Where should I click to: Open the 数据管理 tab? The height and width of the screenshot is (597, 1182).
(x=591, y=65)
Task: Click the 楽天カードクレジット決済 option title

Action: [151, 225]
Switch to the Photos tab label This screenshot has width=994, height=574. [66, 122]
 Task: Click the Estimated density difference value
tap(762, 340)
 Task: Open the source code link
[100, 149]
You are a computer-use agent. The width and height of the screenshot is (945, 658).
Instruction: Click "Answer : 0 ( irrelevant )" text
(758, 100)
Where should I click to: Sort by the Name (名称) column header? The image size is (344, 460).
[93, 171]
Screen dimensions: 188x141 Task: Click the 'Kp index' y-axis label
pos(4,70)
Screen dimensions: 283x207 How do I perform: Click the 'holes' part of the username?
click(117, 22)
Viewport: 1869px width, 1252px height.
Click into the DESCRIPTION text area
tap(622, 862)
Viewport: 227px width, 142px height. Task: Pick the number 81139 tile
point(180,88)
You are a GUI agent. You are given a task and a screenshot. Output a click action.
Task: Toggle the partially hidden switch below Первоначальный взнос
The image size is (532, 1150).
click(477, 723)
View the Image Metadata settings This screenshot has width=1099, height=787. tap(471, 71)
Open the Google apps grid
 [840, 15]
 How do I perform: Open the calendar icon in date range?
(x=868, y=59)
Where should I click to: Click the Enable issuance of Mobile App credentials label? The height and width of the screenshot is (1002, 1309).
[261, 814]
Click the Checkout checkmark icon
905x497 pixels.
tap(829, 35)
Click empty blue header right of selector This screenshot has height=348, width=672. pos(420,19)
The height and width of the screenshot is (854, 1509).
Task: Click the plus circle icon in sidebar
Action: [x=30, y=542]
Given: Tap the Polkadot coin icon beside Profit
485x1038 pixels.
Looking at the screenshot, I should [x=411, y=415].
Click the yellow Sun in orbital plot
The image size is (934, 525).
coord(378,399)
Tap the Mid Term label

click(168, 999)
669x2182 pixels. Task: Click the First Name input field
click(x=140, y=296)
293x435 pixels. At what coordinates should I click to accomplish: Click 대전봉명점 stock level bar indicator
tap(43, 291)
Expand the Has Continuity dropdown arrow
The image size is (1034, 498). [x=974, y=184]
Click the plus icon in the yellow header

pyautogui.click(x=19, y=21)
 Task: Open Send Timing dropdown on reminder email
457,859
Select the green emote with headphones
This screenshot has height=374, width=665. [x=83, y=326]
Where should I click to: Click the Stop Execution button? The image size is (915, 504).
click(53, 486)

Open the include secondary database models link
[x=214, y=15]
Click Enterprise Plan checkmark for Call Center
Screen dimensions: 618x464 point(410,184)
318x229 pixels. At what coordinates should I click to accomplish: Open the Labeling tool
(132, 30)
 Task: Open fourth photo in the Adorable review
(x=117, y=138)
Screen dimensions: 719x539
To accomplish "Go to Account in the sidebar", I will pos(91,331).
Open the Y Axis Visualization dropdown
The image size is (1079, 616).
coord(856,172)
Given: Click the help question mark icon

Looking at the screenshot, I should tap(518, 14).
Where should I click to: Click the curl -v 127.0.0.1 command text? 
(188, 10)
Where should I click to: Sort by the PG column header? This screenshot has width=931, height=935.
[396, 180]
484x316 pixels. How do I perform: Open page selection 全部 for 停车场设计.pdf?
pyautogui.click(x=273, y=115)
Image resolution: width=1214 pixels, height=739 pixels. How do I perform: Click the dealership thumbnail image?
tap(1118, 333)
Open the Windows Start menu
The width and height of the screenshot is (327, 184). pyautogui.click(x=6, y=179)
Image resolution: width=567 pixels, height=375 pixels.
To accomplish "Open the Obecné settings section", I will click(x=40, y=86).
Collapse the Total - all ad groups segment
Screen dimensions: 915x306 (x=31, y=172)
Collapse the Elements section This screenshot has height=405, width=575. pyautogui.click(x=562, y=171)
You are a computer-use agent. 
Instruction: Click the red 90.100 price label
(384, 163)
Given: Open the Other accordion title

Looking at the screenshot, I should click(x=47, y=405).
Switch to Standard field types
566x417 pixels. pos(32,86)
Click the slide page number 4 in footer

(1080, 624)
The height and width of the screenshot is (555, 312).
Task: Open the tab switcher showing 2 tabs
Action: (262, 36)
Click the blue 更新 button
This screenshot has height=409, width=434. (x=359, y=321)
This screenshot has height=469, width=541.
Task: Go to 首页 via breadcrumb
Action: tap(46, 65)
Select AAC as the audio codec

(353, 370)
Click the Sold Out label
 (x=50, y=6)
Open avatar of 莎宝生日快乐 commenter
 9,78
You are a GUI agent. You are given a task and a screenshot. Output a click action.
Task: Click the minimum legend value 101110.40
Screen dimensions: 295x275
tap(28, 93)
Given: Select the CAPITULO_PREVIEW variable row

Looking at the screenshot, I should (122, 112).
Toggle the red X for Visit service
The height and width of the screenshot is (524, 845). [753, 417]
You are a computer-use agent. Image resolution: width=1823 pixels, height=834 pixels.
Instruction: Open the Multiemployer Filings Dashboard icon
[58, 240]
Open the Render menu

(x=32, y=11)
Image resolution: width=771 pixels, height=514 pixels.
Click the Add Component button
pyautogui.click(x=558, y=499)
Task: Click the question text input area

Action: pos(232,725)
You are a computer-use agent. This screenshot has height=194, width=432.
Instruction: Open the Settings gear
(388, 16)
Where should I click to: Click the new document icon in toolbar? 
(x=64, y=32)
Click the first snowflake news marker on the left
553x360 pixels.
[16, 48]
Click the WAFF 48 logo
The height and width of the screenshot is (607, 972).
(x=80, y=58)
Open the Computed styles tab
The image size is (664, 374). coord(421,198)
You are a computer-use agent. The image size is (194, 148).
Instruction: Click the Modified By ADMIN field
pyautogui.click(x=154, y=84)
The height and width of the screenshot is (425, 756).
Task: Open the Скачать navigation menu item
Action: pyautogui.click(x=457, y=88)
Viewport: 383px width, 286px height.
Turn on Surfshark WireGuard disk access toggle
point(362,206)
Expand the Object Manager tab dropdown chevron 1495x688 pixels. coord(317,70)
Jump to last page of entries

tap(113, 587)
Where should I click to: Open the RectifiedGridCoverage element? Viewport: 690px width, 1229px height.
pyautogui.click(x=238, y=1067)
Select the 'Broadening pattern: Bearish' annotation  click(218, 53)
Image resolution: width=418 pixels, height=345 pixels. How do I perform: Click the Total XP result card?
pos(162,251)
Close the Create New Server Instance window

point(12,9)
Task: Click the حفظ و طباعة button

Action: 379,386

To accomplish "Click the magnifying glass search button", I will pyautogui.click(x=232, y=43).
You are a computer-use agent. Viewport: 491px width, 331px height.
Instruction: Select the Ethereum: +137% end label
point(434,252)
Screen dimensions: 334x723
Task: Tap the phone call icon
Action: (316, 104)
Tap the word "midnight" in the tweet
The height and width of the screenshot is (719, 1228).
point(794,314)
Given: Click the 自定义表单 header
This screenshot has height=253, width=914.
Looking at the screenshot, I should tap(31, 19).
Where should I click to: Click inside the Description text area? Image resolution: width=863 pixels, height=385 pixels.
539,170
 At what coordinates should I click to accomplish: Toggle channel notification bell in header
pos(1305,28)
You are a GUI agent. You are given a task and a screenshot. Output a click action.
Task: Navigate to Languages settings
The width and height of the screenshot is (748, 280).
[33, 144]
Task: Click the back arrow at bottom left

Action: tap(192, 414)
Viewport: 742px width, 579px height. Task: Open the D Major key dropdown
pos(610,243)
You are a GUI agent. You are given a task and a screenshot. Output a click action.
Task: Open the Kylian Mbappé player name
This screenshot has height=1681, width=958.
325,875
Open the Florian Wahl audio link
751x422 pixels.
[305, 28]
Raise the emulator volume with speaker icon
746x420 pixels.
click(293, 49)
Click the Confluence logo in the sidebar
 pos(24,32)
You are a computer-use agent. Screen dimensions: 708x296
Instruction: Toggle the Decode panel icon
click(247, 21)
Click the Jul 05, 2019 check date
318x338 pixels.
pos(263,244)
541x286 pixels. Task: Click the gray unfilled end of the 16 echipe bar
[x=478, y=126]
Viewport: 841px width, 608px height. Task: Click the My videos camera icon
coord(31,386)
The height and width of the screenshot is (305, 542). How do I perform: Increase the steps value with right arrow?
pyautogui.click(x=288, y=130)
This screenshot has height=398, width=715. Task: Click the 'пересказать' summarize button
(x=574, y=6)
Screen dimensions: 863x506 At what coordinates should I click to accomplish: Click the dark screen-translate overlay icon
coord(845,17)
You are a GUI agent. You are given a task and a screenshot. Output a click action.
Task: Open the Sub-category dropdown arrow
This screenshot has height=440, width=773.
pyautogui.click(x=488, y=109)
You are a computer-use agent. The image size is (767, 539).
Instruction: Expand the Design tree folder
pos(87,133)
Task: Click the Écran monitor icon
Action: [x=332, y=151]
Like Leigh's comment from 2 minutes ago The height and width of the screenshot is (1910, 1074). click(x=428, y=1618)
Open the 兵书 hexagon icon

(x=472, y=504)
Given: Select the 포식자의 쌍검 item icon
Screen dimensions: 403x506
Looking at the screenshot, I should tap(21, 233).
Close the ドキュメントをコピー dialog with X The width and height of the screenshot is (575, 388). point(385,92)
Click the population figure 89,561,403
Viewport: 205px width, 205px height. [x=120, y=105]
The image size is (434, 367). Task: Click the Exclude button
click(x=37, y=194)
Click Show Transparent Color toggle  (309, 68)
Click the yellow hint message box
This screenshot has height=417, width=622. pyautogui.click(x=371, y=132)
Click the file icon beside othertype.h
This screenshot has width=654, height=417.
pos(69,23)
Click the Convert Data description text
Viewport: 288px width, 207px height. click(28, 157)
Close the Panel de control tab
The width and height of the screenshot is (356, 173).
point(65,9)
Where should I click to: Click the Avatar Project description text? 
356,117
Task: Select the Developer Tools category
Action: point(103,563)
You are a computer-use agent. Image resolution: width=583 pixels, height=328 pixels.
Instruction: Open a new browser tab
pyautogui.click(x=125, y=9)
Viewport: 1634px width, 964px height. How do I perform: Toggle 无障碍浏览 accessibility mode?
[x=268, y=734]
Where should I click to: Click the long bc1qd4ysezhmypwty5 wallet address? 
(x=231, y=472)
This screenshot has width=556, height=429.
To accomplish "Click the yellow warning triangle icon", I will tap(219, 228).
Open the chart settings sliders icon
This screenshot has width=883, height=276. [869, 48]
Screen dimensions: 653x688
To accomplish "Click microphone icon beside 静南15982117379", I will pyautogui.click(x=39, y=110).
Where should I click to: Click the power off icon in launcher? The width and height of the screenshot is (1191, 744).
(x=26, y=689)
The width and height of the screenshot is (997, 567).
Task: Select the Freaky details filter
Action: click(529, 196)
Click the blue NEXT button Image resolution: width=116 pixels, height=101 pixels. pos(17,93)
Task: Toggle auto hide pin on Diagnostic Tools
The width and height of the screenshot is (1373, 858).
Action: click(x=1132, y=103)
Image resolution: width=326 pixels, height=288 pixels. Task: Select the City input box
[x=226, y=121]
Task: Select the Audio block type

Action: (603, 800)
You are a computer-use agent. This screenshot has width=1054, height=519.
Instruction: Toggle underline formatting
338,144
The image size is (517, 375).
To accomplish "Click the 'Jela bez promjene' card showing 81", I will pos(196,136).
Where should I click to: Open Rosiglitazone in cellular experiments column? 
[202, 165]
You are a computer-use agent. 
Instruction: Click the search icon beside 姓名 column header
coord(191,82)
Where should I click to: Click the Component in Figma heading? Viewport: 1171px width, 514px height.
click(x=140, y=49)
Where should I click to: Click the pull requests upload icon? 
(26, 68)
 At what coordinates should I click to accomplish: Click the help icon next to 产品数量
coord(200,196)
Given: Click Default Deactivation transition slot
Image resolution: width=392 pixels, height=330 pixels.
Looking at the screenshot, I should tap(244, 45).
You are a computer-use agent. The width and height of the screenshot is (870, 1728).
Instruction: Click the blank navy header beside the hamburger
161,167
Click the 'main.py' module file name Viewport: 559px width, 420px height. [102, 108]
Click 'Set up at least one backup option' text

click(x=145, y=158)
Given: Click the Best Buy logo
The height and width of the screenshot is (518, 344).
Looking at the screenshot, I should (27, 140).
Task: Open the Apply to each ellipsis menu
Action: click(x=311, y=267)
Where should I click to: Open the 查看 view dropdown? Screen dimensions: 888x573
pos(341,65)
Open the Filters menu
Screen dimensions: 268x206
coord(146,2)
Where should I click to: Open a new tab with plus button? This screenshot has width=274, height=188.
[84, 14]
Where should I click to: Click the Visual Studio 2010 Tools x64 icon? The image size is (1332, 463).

▬▬▬▬▬▬

For the word "section", go through the records and show each line that carries it.

To accomplish "Open the Obecné settings section", I will click(x=40, y=86).
Collapse the Elements section This screenshot has height=405, width=575. pyautogui.click(x=562, y=171)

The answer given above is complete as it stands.